8. Gouvernance et reconnaissance institutionnelle
La gouvernance repose sur un comité de pilotage de 11 membres représentant les 11 secteurs et une assemblée communautaire élargie. L'organisation a été reconnue par les autorités (invitation du gouverneur de Matam à la Journée mondiale de l'environnement 2021) et a contribué à la plateforme multi-acteurs nationale « PLANÈTE », avec la Fondation Friedrich Ebert et le CNTS.
9. Enseignements
- La décentralisation par secteurs est un facteur clé de succès du suivi des plantations à faible coût.
- L'innovation sociale (« un bébé, un arbre », « maison verte »…) crée une forte appropriation et des taux de survie rares dans la zone.
- La diversification des financements (diaspora, fonds internationaux, dons en ligne) assure la continuité des activités.
- L'intégration du plaidoyer juridique depuis 2025 ouvre un nouveau champ, aligné sur les ODD 13 et 16.
- La mobilisation des jeunes scolarisés via les clubs climat garantit la pérennité de l'action.
- Des défis persistent : divagation du bétail, qualité des grillages, cherté des matériaux, stress hydrique — d'où la demande de mini-forage solaire et de grillage renforcé.

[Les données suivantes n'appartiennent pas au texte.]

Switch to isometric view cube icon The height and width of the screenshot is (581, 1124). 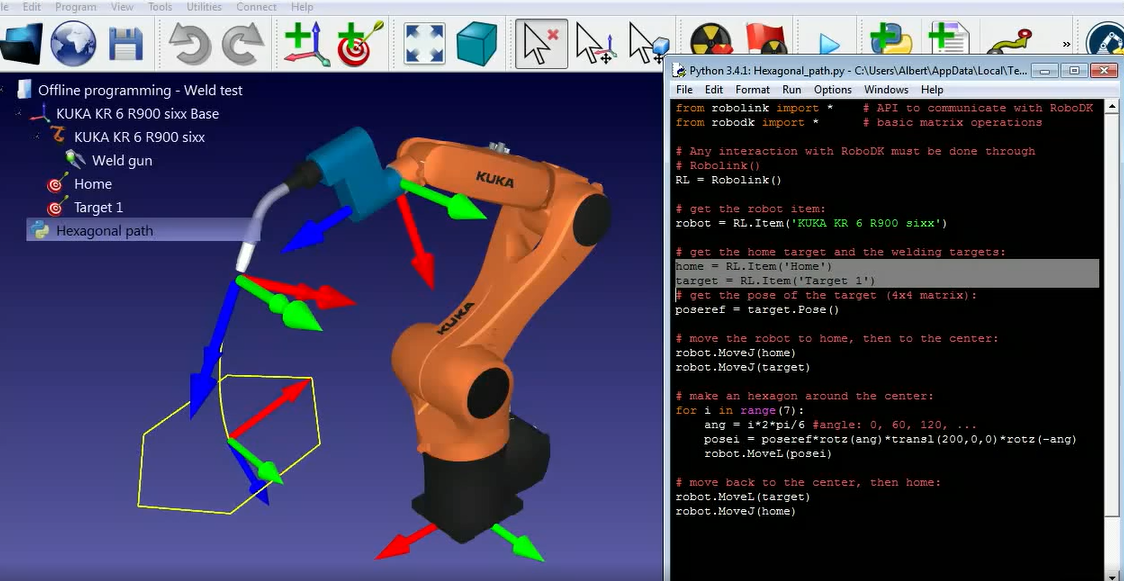click(x=477, y=44)
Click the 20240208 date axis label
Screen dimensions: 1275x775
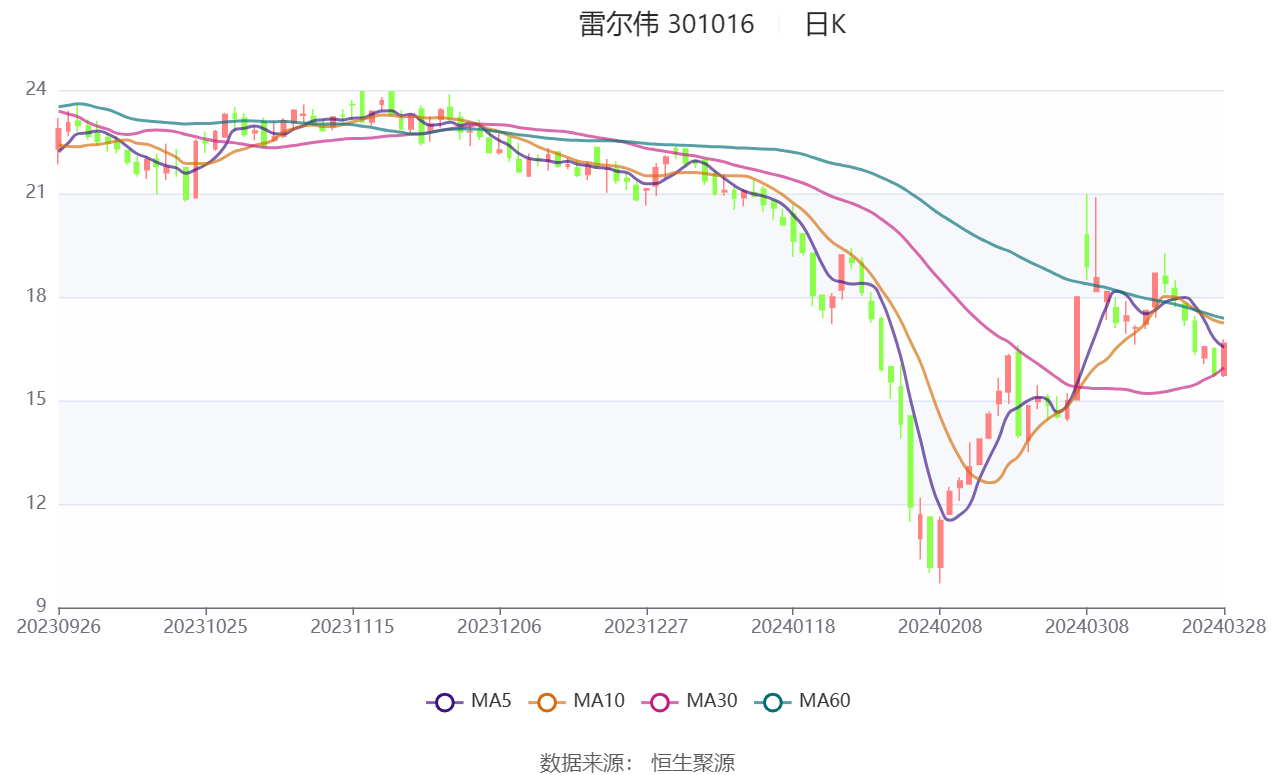click(x=939, y=627)
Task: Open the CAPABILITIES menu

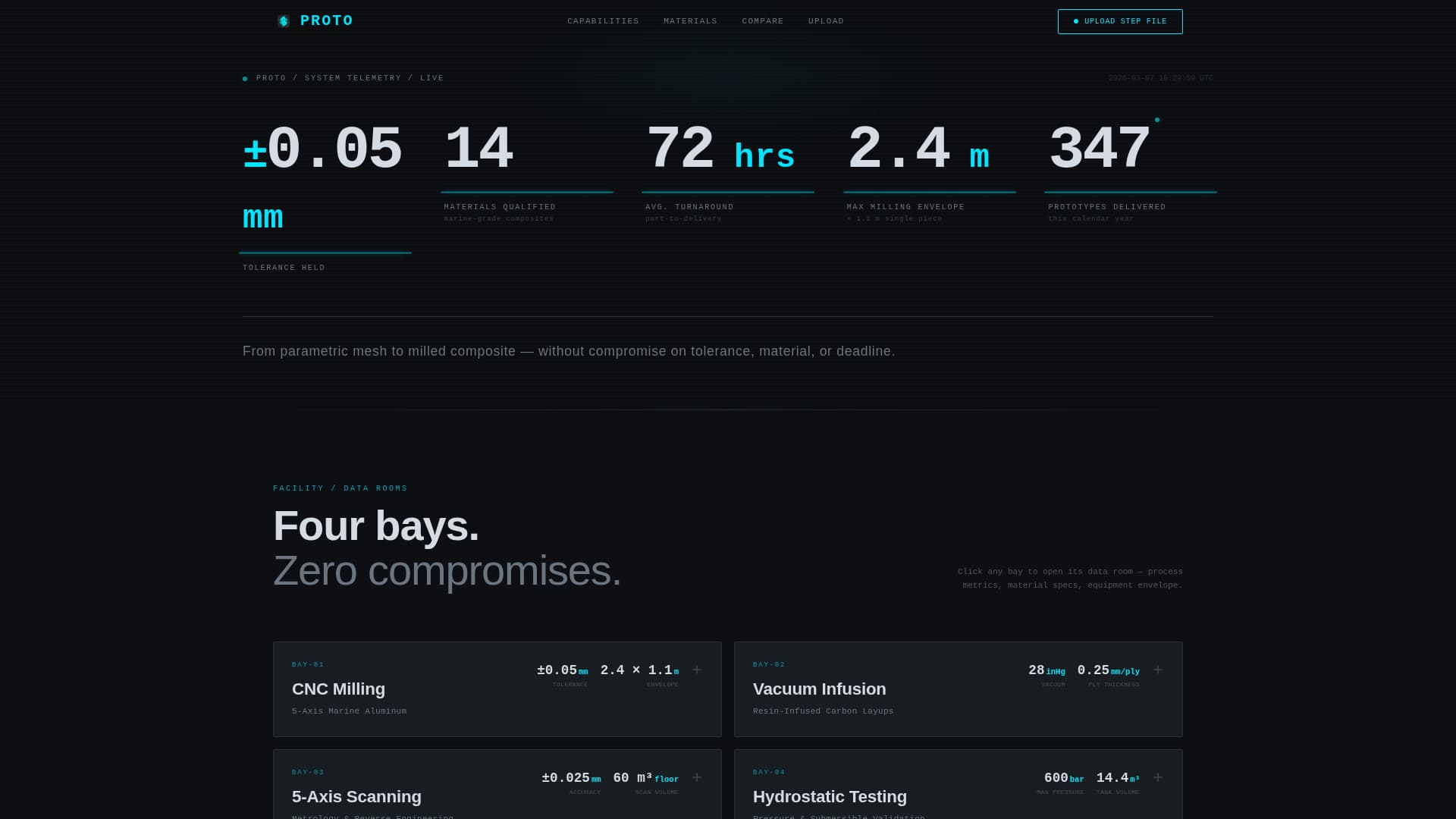Action: click(603, 21)
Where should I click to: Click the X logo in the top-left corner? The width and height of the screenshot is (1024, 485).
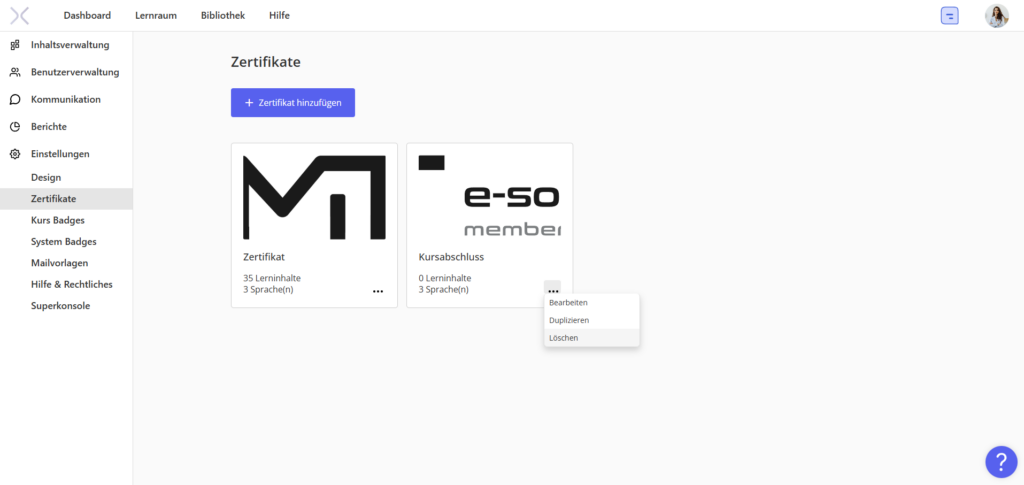(x=20, y=16)
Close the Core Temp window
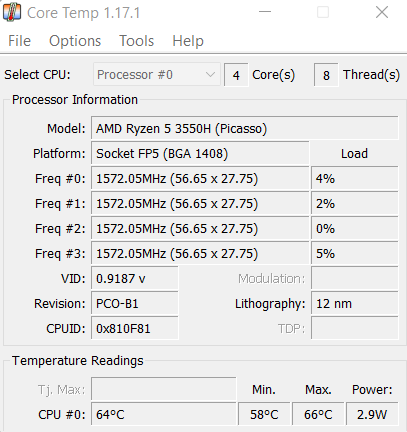 tap(382, 12)
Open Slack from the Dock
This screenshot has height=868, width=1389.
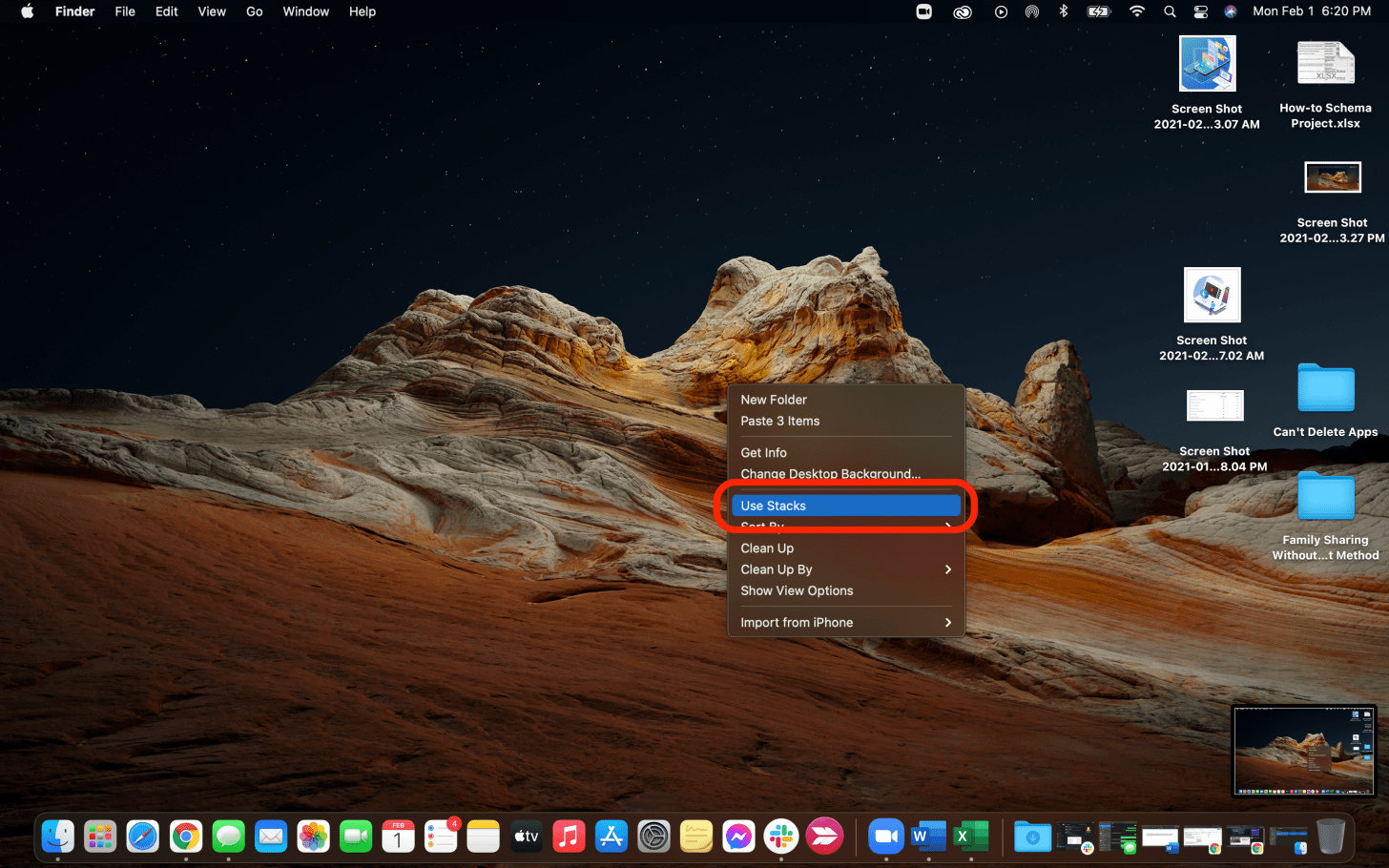pos(781,837)
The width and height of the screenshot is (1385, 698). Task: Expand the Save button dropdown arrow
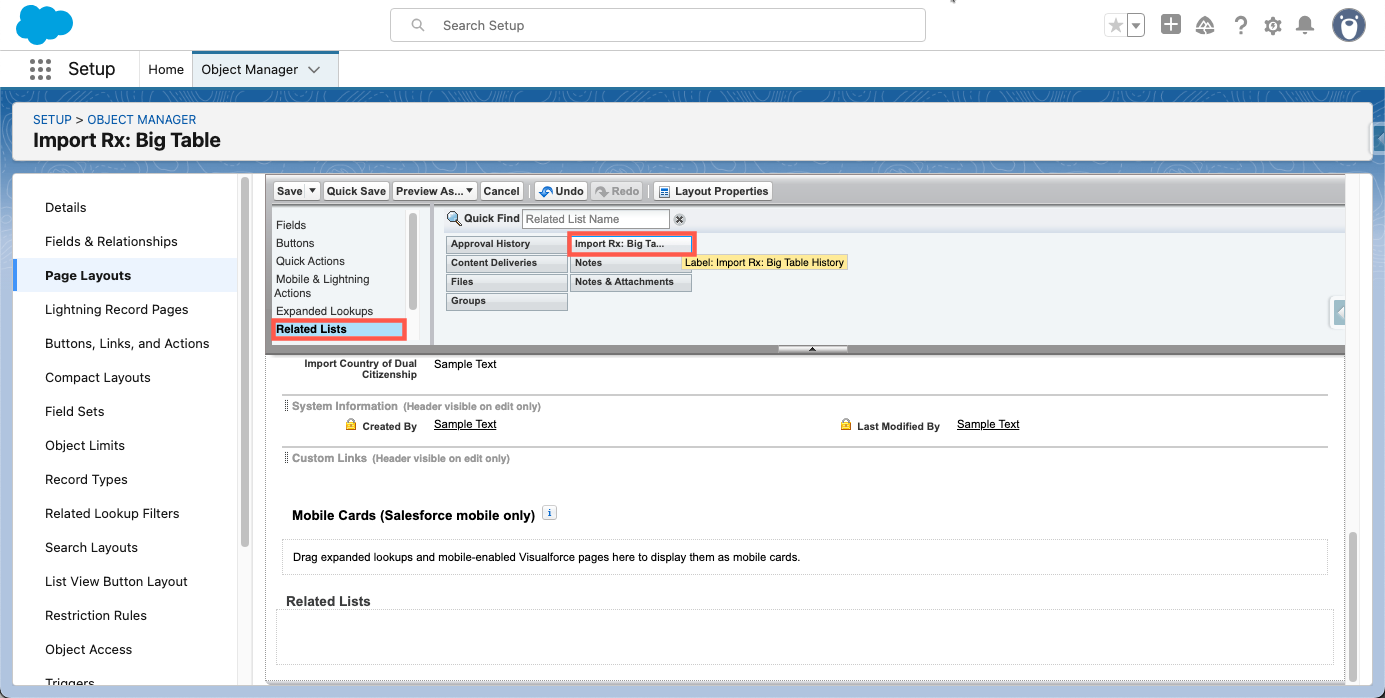[x=312, y=191]
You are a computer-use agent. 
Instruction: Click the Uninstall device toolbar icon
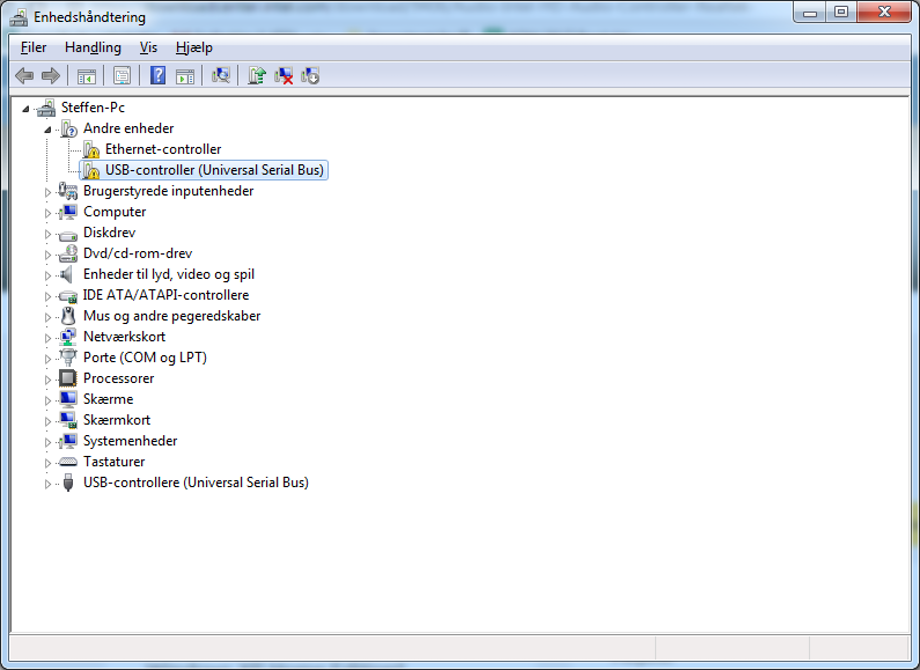pyautogui.click(x=283, y=75)
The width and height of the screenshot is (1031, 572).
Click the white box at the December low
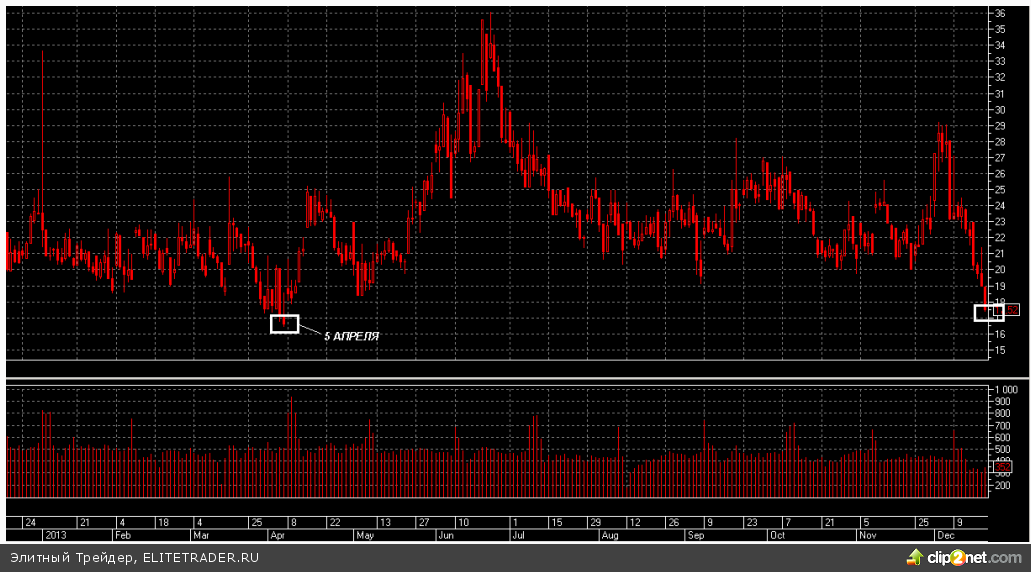(x=988, y=312)
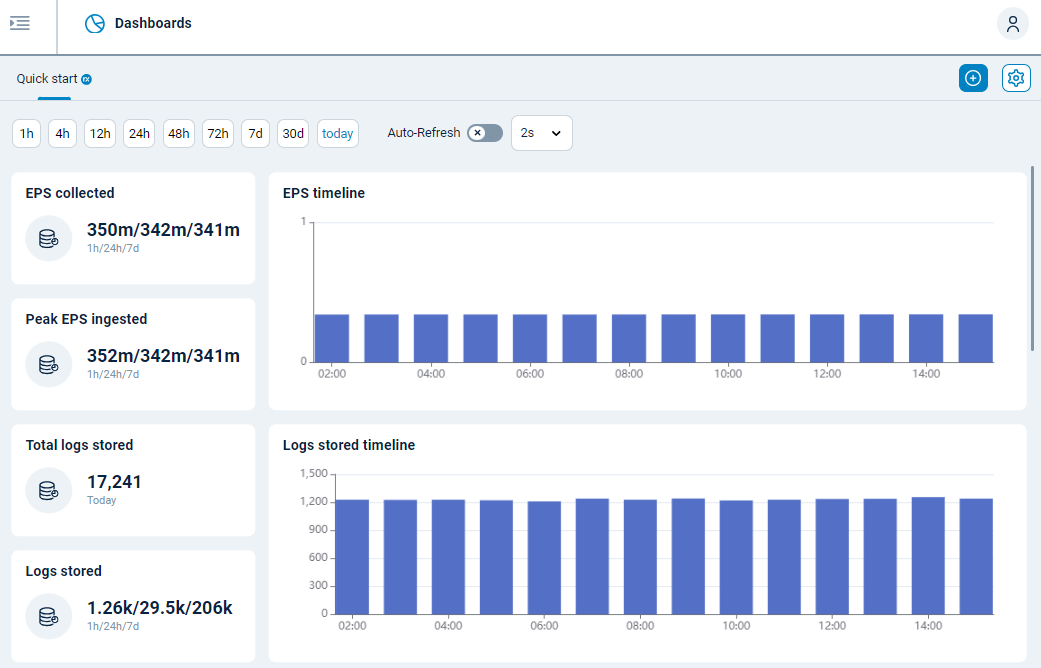Click the database icon on Peak EPS ingested card
Screen dimensions: 1041x668
tap(48, 364)
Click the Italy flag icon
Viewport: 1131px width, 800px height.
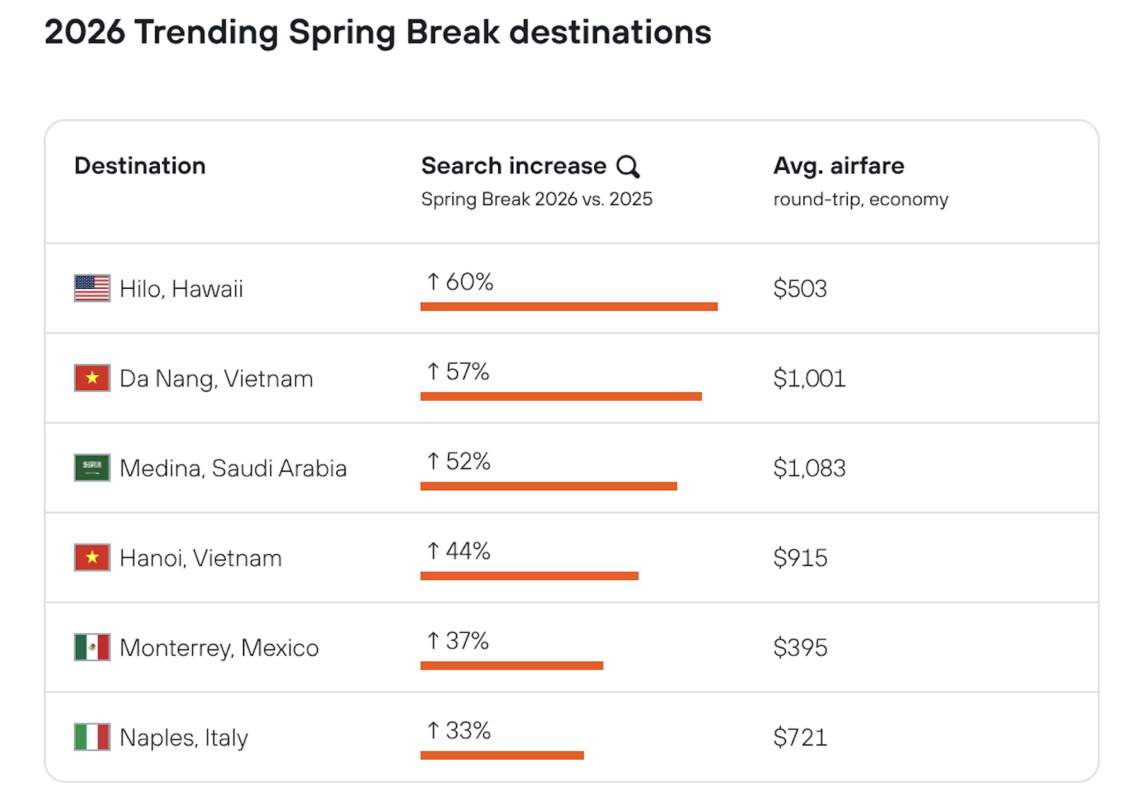[x=92, y=737]
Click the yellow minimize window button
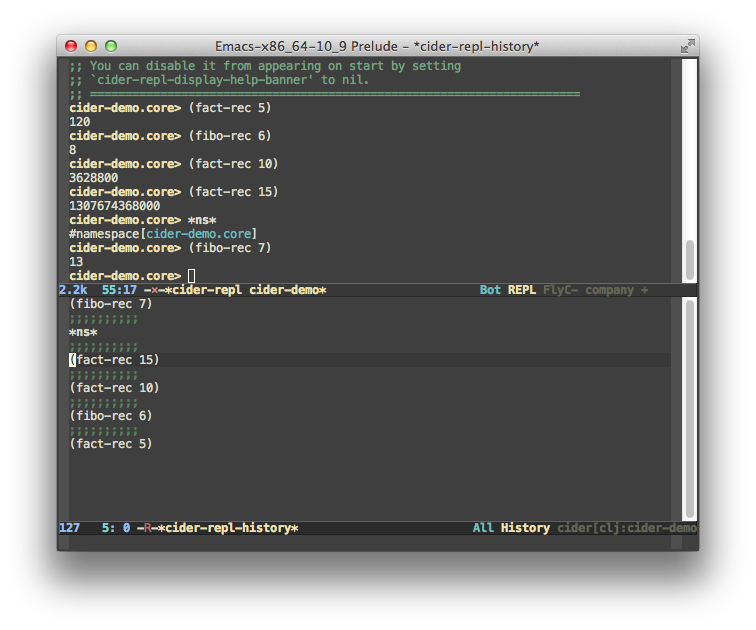756x630 pixels. (91, 46)
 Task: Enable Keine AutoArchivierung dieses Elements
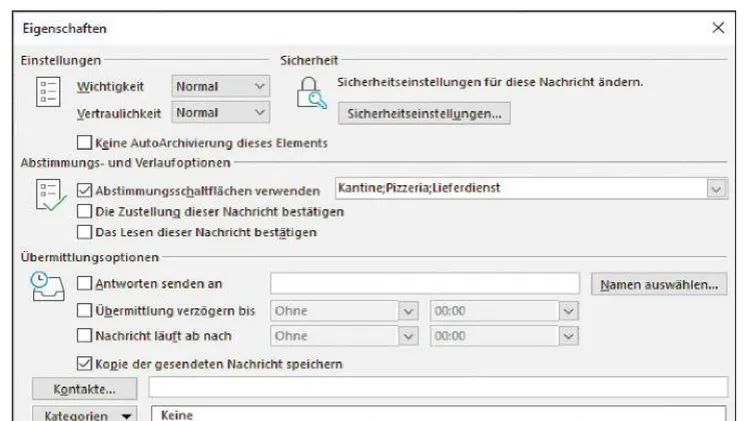click(x=84, y=142)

10. Perspectives 2026-2028
Le projet « Ferme Pépinière NdouloumVert », en soumission au concours FREEJ du PRDC-VFS, constitue l'étape suivante. Il vise à porter la capacité de production de 5 000 à 25 000 plants/an (filières oignon, tomate, piment), à réaliser un mini-forage avec irrigation solaire goutte-à-goutte, à aménager un champ-école pour 30 jeunes (≥ 60 % de femmes) et à créer 30 emplois verts (10 permanents, 20 saisonniers), avec un fonds de roulement par la vente de plants.
Conclusion
Entre 2018 et 2026, NdouloumVert a démontré qu'une organisation communautaire de base, même sans moyens initiaux importants, peut générer une dynamique durable de reverdissement et d'emploi vert. Son approche — production technique, innovation sociale, formation des jeunes, plaidoyer juridique et diversification des partenariats — en fait un modèle pour la moyenne vallée du fleuve Sénégal.